## START EXTRACTED ENTRIES

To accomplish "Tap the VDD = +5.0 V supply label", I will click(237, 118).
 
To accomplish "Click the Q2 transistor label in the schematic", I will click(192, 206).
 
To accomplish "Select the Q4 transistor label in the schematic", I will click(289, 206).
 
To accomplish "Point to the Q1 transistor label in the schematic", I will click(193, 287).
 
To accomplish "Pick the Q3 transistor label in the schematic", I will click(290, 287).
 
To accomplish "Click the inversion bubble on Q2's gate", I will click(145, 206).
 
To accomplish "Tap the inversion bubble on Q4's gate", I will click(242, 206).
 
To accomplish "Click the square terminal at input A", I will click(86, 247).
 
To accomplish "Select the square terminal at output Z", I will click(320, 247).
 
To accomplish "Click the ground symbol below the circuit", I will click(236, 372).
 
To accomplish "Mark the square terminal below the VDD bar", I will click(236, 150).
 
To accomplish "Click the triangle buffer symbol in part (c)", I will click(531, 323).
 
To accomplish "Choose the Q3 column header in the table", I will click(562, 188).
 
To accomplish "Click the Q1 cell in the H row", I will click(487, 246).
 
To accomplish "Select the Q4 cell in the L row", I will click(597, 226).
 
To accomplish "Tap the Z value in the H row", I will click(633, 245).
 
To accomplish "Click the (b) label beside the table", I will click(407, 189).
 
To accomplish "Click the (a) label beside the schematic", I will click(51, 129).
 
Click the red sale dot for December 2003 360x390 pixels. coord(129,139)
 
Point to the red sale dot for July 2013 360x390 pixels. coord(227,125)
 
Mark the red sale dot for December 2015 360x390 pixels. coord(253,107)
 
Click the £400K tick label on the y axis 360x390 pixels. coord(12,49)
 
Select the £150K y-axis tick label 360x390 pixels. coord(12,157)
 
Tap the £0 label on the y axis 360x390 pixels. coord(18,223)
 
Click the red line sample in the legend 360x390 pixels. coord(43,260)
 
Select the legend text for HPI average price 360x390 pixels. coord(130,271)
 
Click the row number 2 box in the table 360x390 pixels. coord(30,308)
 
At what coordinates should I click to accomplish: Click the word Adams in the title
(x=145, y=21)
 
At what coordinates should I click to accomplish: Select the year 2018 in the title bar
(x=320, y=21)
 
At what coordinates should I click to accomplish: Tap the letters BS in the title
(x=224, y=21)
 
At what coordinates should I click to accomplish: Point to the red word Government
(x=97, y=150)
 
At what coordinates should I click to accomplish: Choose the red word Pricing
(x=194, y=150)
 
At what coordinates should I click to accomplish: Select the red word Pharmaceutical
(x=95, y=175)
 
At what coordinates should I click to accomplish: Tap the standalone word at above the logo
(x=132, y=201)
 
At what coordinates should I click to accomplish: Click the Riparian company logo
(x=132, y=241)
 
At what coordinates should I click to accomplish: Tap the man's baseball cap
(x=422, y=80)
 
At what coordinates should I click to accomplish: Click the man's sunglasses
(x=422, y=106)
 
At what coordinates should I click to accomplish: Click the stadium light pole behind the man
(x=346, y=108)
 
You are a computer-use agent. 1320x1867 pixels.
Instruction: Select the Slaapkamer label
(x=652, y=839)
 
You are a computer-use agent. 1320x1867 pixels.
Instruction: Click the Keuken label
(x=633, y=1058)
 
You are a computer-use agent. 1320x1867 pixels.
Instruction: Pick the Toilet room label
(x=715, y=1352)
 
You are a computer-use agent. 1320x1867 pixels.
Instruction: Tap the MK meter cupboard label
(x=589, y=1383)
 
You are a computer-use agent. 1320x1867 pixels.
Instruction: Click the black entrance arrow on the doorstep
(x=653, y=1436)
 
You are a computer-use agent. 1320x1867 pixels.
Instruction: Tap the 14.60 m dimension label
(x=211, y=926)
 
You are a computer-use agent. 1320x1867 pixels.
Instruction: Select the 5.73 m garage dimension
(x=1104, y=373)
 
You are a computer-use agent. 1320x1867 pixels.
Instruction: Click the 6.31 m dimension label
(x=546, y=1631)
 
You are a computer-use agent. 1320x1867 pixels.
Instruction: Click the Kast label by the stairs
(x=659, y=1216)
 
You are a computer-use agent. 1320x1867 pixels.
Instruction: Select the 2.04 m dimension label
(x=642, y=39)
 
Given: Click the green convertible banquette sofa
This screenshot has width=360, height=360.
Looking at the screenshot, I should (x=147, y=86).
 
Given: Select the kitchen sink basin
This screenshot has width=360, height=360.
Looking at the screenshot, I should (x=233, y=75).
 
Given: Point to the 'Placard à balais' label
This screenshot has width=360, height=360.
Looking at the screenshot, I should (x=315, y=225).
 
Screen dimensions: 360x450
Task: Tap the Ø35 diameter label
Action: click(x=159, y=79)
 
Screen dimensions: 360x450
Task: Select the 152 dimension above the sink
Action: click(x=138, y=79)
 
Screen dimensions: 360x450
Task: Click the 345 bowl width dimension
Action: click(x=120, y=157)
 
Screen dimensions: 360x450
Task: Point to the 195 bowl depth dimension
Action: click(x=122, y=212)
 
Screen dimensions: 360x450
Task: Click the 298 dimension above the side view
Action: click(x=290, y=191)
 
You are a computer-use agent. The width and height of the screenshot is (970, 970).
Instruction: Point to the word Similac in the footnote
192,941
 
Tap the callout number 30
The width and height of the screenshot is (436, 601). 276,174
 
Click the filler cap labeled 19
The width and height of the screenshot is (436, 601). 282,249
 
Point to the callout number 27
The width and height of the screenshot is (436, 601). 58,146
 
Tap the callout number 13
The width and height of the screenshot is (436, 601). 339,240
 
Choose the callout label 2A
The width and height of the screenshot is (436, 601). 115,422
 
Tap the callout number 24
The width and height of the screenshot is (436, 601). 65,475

## END EXTRACTED ENTRIES

EXERCISE AIM: Can you edit the entries above so that "callout number" becomes "callout numeral" everywhere, leaving everything else unchanged?

WRITTEN SOLUTION:
To accomplish "Tap the VDD = +5.0 V supply label", I will click(237, 118).
 
To accomplish "Click the Q2 transistor label in the schematic", I will click(192, 206).
 
To accomplish "Select the Q4 transistor label in the schematic", I will click(289, 206).
 
To accomplish "Point to the Q1 transistor label in the schematic", I will click(193, 287).
 
To accomplish "Pick the Q3 transistor label in the schematic", I will click(290, 287).
 
To accomplish "Click the inversion bubble on Q2's gate", I will click(145, 206).
 
To accomplish "Tap the inversion bubble on Q4's gate", I will click(242, 206).
 
To accomplish "Click the square terminal at input A", I will click(86, 247).
 
To accomplish "Select the square terminal at output Z", I will click(320, 247).
 
To accomplish "Click the ground symbol below the circuit", I will click(236, 372).
 
To accomplish "Mark the square terminal below the VDD bar", I will click(236, 150).
 
To accomplish "Click the triangle buffer symbol in part (c)", I will click(531, 323).
 
To accomplish "Choose the Q3 column header in the table", I will click(562, 188).
 
To accomplish "Click the Q1 cell in the H row", I will click(487, 246).
 
To accomplish "Select the Q4 cell in the L row", I will click(597, 226).
 
To accomplish "Tap the Z value in the H row", I will click(633, 245).
 
To accomplish "Click the (b) label beside the table", I will click(407, 189).
 
To accomplish "Click the (a) label beside the schematic", I will click(51, 129).
 
Click the red sale dot for December 2003 360x390 pixels. coord(129,139)
 
Point to the red sale dot for July 2013 360x390 pixels. coord(227,125)
 
Mark the red sale dot for December 2015 360x390 pixels. coord(253,107)
 
Click the £400K tick label on the y axis 360x390 pixels. coord(12,49)
 
Select the £150K y-axis tick label 360x390 pixels. coord(12,157)
 
Tap the £0 label on the y axis 360x390 pixels. coord(18,223)
 
Click the red line sample in the legend 360x390 pixels. coord(43,260)
 
Select the legend text for HPI average price 360x390 pixels. coord(130,271)
 
Click the row number 2 box in the table 360x390 pixels. coord(30,308)
 
At what coordinates should I click to accomplish: Click the word Adams in the title
(x=145, y=21)
 
At what coordinates should I click to accomplish: Select the year 2018 in the title bar
(x=320, y=21)
 
At what coordinates should I click to accomplish: Tap the letters BS in the title
(x=224, y=21)
 
At what coordinates should I click to accomplish: Point to the red word Government
(x=97, y=150)
 
At what coordinates should I click to accomplish: Choose the red word Pricing
(x=194, y=150)
 
At what coordinates should I click to accomplish: Select the red word Pharmaceutical
(x=95, y=175)
 
At what coordinates should I click to accomplish: Tap the standalone word at above the logo
(x=132, y=201)
 
At what coordinates should I click to accomplish: Click the Riparian company logo
(x=132, y=241)
 
At what coordinates should I click to accomplish: Tap the man's baseball cap
(x=422, y=80)
 
At what coordinates should I click to accomplish: Click the man's sunglasses
(x=422, y=106)
 
At what coordinates should I click to accomplish: Click the stadium light pole behind the man
(x=346, y=108)
 
You are a computer-use agent. 1320x1867 pixels.
Instruction: Select the Slaapkamer label
(x=652, y=839)
 
You are a computer-use agent. 1320x1867 pixels.
Instruction: Click the Keuken label
(x=633, y=1058)
 
You are a computer-use agent. 1320x1867 pixels.
Instruction: Pick the Toilet room label
(x=715, y=1352)
 
You are a computer-use agent. 1320x1867 pixels.
Instruction: Tap the MK meter cupboard label
(x=589, y=1383)
 
You are a computer-use agent. 1320x1867 pixels.
Instruction: Click the black entrance arrow on the doorstep
(x=653, y=1436)
 
You are a computer-use agent. 1320x1867 pixels.
Instruction: Tap the 14.60 m dimension label
(x=211, y=926)
 
You are a computer-use agent. 1320x1867 pixels.
Instruction: Select the 5.73 m garage dimension
(x=1104, y=373)
 
You are a computer-use agent. 1320x1867 pixels.
Instruction: Click the 6.31 m dimension label
(x=546, y=1631)
 
You are a computer-use agent. 1320x1867 pixels.
Instruction: Click the Kast label by the stairs
(x=659, y=1216)
 
You are a computer-use agent. 1320x1867 pixels.
Instruction: Select the 2.04 m dimension label
(x=642, y=39)
 
Given: Click the green convertible banquette sofa
This screenshot has width=360, height=360.
Looking at the screenshot, I should (x=147, y=86).
 
Given: Select the kitchen sink basin
This screenshot has width=360, height=360.
Looking at the screenshot, I should (x=233, y=75).
 
Given: Point to the 'Placard à balais' label
This screenshot has width=360, height=360.
Looking at the screenshot, I should (x=315, y=225).
 
Screen dimensions: 360x450
Task: Tap the Ø35 diameter label
Action: click(x=159, y=79)
 
Screen dimensions: 360x450
Task: Select the 152 dimension above the sink
Action: click(x=138, y=79)
 
Screen dimensions: 360x450
Task: Click the 345 bowl width dimension
Action: click(x=120, y=157)
 
Screen dimensions: 360x450
Task: Point to the 195 bowl depth dimension
Action: click(x=122, y=212)
 
Screen dimensions: 360x450
Task: Click the 298 dimension above the side view
Action: click(x=290, y=191)
 
You are a computer-use agent. The width and height of the screenshot is (970, 970).
Instruction: Point to the word Similac in the footnote
192,941
 
Tap the callout numeral 30
The width and height of the screenshot is (436, 601). 276,174
 
Click the filler cap labeled 19
The width and height of the screenshot is (436, 601). 282,249
 
Point to the callout numeral 27
The width and height of the screenshot is (436, 601). 58,146
 
Tap the callout numeral 13
The width and height of the screenshot is (436, 601). 339,240
 
Choose the callout label 2A
The width and height of the screenshot is (436, 601). 115,422
 
Tap the callout numeral 24
The width and height of the screenshot is (436, 601). 65,475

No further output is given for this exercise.